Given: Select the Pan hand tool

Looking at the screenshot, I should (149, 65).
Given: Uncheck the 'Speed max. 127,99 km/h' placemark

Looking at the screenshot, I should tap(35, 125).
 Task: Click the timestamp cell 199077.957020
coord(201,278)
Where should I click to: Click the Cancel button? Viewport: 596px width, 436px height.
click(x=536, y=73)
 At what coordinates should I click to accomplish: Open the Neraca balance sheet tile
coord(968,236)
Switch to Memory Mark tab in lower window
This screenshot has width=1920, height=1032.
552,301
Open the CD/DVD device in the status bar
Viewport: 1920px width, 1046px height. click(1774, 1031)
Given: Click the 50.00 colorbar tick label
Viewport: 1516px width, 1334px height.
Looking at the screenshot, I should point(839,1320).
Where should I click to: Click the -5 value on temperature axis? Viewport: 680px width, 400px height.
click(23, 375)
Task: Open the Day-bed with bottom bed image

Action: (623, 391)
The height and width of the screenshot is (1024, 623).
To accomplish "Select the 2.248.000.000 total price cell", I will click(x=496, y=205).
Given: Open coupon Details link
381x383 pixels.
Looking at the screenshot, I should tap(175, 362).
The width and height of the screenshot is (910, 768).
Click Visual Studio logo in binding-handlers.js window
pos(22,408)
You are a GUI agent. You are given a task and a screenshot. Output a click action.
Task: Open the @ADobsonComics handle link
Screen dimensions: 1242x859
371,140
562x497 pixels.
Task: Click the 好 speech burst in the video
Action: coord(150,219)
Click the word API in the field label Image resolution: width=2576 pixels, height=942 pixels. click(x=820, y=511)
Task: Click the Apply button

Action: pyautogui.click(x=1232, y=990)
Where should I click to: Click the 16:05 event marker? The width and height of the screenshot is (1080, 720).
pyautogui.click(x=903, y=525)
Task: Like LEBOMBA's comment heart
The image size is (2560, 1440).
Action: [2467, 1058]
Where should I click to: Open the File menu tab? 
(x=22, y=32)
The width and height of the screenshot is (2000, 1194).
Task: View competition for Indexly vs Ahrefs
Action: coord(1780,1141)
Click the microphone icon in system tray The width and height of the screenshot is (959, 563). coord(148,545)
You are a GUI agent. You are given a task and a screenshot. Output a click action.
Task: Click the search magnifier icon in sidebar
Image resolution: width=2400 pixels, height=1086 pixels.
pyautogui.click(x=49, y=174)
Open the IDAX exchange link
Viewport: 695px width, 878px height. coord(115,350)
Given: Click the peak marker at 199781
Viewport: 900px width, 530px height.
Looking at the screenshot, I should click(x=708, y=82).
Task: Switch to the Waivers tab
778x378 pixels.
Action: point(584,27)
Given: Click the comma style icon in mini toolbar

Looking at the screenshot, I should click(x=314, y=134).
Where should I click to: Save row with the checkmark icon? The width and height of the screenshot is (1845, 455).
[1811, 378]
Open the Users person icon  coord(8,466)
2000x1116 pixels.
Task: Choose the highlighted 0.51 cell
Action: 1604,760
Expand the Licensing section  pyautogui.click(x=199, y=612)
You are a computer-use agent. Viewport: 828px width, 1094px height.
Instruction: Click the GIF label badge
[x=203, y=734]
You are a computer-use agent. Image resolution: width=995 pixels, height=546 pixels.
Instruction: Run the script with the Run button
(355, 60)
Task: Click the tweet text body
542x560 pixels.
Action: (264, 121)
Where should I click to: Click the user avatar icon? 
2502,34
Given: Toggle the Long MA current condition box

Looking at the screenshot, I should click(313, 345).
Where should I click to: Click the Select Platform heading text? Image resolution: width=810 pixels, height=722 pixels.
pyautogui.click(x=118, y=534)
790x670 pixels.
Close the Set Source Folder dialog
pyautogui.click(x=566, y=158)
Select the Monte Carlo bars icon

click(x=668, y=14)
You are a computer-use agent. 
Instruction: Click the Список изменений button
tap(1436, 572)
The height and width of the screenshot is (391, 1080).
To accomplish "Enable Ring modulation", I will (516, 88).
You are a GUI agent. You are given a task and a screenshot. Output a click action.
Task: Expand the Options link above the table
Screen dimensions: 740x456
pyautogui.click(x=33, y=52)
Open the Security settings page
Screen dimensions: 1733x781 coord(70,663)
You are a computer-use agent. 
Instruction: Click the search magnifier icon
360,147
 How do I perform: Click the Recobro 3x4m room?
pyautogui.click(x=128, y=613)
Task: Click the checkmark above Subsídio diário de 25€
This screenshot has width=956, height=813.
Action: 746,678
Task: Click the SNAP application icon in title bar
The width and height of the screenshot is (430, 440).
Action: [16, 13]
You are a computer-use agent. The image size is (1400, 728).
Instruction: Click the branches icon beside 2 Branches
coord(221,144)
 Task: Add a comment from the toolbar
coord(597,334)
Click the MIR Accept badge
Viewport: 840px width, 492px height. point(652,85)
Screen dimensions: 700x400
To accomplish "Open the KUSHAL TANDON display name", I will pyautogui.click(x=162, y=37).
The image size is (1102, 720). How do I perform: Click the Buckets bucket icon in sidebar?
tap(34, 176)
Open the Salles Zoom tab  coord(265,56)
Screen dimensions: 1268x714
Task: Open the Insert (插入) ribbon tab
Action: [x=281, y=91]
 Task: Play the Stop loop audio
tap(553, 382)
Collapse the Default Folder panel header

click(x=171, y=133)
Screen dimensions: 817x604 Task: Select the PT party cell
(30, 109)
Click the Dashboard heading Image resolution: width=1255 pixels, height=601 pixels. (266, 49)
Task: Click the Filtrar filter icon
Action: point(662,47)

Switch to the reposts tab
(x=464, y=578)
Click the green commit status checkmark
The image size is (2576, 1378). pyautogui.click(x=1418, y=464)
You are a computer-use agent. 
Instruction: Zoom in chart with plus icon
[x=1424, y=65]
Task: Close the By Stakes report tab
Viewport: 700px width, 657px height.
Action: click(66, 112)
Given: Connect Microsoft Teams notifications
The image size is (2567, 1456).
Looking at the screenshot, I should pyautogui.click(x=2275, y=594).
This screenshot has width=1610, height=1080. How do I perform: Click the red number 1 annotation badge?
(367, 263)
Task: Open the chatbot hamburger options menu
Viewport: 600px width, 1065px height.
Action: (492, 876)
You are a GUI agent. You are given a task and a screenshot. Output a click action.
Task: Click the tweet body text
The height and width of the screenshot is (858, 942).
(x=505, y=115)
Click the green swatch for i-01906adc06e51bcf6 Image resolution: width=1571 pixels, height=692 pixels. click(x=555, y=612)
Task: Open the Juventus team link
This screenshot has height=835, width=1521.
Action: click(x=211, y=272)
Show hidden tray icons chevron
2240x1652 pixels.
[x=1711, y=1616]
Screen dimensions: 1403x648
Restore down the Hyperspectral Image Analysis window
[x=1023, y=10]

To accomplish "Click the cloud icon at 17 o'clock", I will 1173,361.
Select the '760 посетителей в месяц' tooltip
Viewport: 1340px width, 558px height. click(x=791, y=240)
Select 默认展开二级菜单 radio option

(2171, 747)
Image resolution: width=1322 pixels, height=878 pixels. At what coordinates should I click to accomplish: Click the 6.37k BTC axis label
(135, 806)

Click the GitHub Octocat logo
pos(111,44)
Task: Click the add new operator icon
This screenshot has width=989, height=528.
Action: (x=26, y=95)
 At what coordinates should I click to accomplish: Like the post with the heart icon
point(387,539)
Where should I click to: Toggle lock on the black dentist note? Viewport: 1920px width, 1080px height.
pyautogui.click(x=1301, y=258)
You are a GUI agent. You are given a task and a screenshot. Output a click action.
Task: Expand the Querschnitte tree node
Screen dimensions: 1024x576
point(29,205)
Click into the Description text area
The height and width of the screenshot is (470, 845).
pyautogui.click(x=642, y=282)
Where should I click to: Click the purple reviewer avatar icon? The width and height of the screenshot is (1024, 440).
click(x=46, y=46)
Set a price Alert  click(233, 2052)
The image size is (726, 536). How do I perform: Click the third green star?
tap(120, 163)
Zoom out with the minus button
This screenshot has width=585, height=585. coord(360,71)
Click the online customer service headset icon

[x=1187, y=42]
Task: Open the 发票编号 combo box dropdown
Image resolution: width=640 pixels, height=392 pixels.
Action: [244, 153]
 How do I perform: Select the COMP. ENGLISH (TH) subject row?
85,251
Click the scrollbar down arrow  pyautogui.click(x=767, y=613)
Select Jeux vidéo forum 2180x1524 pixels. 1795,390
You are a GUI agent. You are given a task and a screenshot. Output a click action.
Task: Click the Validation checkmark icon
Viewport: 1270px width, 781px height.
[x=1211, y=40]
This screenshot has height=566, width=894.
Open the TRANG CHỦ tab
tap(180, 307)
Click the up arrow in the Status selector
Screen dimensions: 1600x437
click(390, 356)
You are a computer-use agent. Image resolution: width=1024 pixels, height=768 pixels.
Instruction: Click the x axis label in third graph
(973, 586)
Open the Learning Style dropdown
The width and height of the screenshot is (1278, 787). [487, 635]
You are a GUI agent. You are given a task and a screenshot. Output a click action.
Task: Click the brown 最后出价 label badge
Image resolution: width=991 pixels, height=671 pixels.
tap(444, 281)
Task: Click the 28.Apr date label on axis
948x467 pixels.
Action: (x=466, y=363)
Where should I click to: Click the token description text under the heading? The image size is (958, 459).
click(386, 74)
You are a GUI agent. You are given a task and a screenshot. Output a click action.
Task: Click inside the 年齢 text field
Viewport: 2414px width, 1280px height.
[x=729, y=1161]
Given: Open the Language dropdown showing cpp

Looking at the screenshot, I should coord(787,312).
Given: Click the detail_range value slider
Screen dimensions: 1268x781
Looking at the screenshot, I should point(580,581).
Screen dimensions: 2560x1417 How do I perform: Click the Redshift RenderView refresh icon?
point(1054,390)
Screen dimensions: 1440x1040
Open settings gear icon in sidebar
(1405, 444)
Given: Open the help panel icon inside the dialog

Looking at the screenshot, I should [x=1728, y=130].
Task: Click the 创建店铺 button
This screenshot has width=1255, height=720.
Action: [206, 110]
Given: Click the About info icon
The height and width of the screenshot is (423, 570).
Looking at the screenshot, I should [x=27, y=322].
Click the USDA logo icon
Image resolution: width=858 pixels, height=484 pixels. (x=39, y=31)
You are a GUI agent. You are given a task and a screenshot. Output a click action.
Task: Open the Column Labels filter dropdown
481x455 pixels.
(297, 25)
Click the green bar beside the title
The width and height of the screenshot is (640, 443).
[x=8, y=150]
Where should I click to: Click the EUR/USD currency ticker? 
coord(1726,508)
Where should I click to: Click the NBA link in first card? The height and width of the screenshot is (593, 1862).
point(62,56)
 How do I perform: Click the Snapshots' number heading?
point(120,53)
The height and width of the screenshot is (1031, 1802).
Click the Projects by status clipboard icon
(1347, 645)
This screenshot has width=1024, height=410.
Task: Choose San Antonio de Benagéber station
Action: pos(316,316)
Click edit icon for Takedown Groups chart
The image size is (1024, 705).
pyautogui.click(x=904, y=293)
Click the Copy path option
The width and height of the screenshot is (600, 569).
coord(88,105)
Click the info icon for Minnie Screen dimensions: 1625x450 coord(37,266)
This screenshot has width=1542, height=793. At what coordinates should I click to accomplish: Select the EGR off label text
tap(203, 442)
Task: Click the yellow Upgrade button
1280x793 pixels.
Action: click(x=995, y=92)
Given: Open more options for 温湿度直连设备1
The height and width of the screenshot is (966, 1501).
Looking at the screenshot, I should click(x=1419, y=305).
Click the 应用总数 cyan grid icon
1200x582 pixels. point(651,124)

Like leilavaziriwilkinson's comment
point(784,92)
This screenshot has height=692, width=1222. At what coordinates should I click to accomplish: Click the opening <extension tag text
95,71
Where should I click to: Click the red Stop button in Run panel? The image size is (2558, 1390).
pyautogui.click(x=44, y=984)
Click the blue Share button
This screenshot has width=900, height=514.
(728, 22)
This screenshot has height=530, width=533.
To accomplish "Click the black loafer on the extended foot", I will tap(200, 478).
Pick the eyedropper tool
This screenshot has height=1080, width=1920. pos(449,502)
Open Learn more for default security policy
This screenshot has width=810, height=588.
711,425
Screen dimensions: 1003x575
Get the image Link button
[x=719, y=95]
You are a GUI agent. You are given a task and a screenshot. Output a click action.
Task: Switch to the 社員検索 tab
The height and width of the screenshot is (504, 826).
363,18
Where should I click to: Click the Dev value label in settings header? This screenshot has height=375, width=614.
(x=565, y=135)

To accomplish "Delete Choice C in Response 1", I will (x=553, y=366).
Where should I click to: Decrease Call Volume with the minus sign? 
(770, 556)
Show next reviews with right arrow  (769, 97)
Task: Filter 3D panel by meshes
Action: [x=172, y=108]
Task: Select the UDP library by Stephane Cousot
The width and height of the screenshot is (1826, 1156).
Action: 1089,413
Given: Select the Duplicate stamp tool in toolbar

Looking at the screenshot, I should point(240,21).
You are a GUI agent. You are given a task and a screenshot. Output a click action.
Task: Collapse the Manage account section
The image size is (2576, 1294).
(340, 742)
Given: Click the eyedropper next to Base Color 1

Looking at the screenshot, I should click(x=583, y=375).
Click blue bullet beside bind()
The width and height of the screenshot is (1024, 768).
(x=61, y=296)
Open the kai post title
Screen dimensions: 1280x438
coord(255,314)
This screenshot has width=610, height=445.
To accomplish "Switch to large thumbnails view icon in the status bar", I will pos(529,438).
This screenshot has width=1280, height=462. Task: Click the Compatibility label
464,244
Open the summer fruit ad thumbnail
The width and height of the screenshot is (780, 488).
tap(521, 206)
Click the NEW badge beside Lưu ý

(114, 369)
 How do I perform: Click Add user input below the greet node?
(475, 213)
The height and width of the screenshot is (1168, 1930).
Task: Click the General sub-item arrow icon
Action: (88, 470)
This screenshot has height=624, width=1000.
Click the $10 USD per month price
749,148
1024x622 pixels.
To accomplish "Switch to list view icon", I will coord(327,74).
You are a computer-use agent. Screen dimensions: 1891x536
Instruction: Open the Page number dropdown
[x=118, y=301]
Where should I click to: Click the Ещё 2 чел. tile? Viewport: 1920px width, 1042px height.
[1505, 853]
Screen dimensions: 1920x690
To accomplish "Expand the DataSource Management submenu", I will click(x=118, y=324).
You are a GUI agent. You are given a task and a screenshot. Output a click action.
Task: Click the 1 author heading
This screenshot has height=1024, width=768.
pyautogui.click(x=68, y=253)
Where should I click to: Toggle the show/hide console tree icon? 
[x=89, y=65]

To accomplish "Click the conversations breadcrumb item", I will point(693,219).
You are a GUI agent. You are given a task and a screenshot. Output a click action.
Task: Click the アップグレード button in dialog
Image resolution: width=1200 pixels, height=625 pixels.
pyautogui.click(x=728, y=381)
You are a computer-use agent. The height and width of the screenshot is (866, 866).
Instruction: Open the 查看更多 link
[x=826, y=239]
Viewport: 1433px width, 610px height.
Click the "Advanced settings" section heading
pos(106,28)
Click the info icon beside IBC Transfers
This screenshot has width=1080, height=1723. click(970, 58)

» **Task statement**
Number every line in the rows above, from the line containing "Task: Close the By Stakes report tab" down to the line containing "Click the green swatch", and skip any blank lines.

» **Response below**
1. Task: Close the By Stakes report tab
2. Viewport: 700px width, 657px height.
3. Action: click(66, 112)
4. Given: Connect Microsoft Teams notifications
5. The image size is (2567, 1456).
6. Looking at the screenshot, I should pyautogui.click(x=2275, y=594).
7. This screenshot has width=1610, height=1080. How do I perform: Click the red number 1 annotation badge?
8. (367, 263)
9. Task: Open the chatbot hamburger options menu
10. Viewport: 600px width, 1065px height.
11. Action: (492, 876)
12. You are a GUI agent. You are given a task and a screenshot. Output a click action.
13. Task: Click the tweet body text
14. The height and width of the screenshot is (858, 942).
15. (x=505, y=115)
16. Click the green swatch for i-01906adc06e51bcf6 Image resolution: width=1571 pixels, height=692 pixels. click(x=555, y=612)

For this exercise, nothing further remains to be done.